Start of Extract

Coming of age in a time of economic uncertainty can also take an emotional toll. In the five months since Rajinder Ghoman was laid off from her customer service job with British Airways, the 27-year-old single mom, who is living with her parents in Brampton, Ont., has spent her days attending job fairs and scouring the Internet for openings. But after submitting more than 50 applications, she’s only received three calls—none have ended in an offer. With her Employment Insurance set to expire in two months, she says her self-esteem is “not too good right now.”
While most of the country’s unemployed youth will eventually find jobs, studies suggest that these experiences can have lasting psychological effects, too. A recent article in The Atlantic cited a battery of disheartening findings: individuals who endure long bouts of unemployment in their teens and early 20s are more at risk of developing drinking problems; those who started their careers during Japan’s “lost generation” now account for 60 per cent of employer-reported cases of depression and stress; and periods of unemployment, especially early on, literally shave years off of a person’s life.
Academics have, understandably, been quick to reverse the rosy futures they once predicted for today’s youth. Some have gone so far as to say that the “millennials,” who were once described as an entitled generation with a poor work ethic, are at risk of becoming lost. Like the children of the Great Depression, the argument goes, these kids will have their ambitions thwarted by uncertain times, and hold on to their jobs—and pennies—for dear life.

End of Extract

● **Aim of the task**:
Carry on the text about young people coming of age in economic uncertainty, starting after its last sentence.

Start of Exercise data

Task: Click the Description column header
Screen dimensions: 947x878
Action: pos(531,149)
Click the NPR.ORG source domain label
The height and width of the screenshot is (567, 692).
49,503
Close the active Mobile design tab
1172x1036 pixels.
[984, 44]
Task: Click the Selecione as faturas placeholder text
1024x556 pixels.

End of Exercise data
Start of Exercise data

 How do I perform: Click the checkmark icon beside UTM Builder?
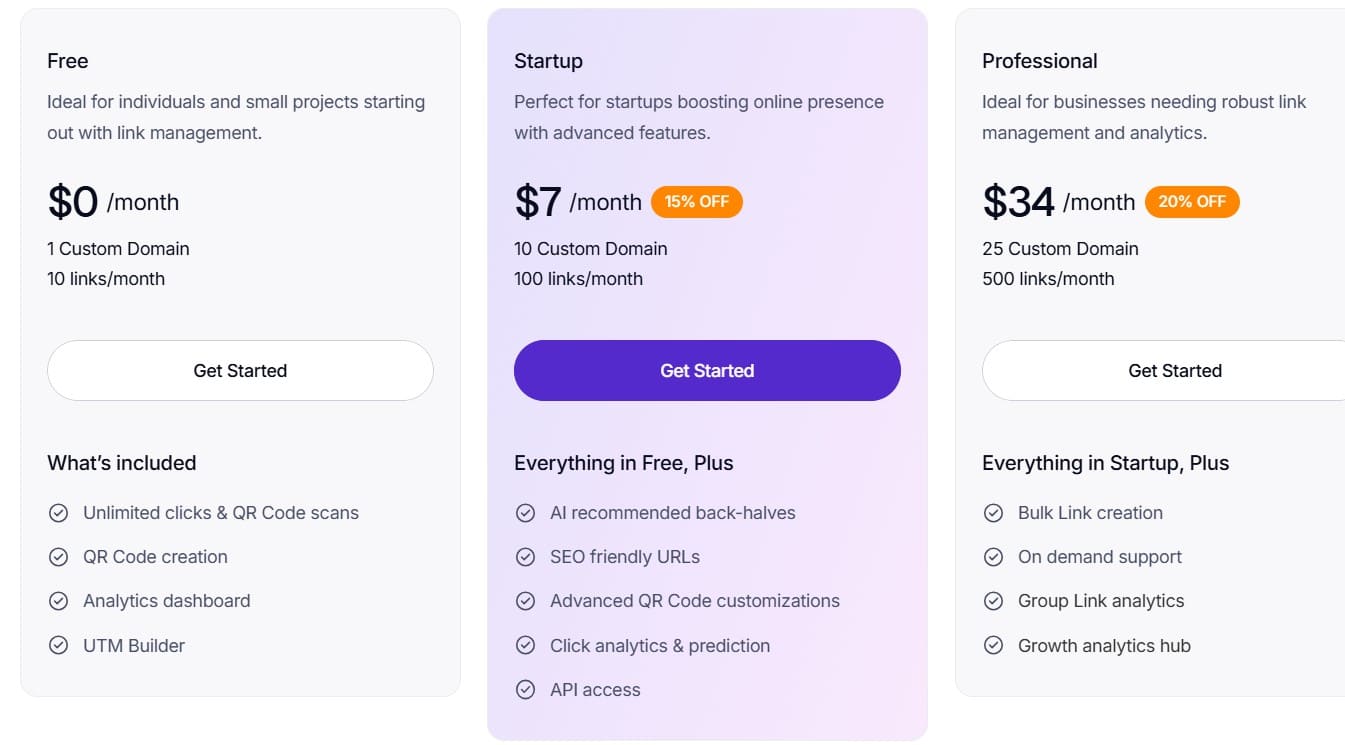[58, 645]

End of Exercise data
Start of Exercise data

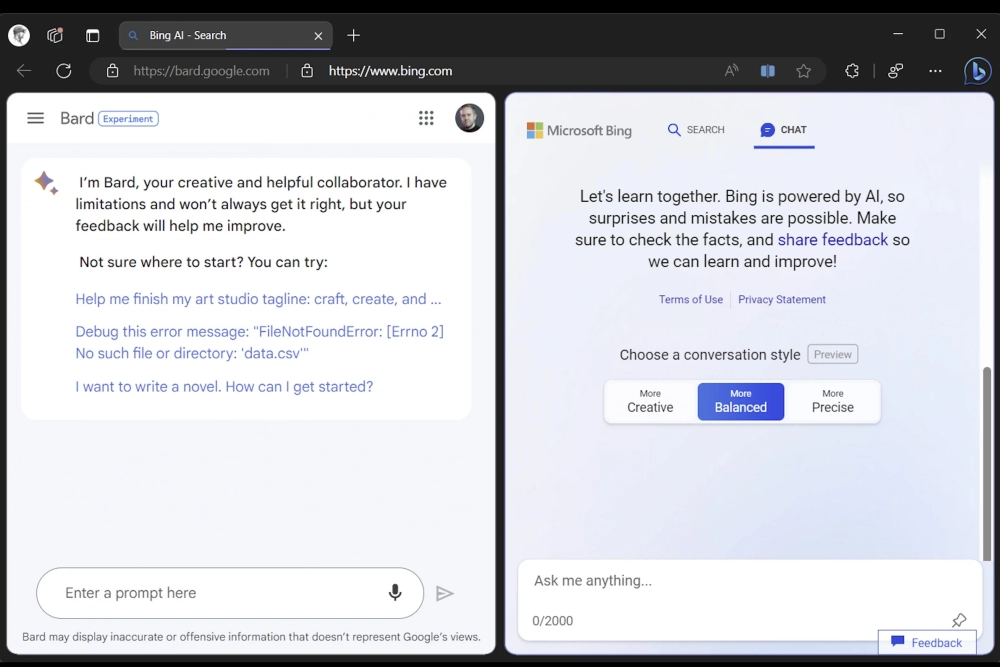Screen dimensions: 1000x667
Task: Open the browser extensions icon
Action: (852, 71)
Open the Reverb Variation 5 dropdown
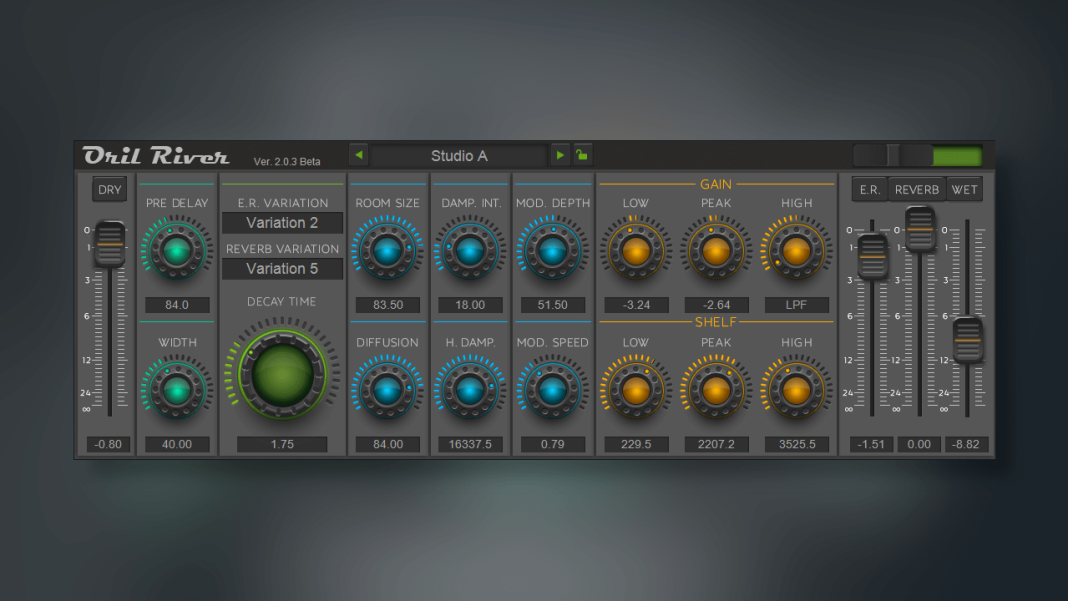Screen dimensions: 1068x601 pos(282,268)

End of Exercise data

● **Answer box**:
But according to Beaudry, this is “an exaggerated kind of comparison.” While the relative losses have been substantial, the fallout we’re currently experiencing is nothing like what occurred in the 1930s. Today’s kids are also much more affluent than they were back then. As Douglas Porter, deputy chief economist for the Bank of Montreal, points out, even with the recent setback, the markets are still higher than they were 20 years ago, and “when you look at the household balance sheet,” he says, “a lot of the losses have been recouped.” Add that to the fact that government has been focusing on job creation, and the outlook is more optimistic. “We can turn this thing around without doing lasting damage to the prospects of youth today.”
To minimize the implications, says economist Yalnizyan, government should do more to improve access to Employment Insurance and social assistance. “We should be enhancing those automatic stabilizers that prevent the middle class from entering economic free fall,” she says. At the same time, the downturn, she adds, is an opportunity to make tuitions more affordable and address the impending shortage of trained professionals in fields like medicine.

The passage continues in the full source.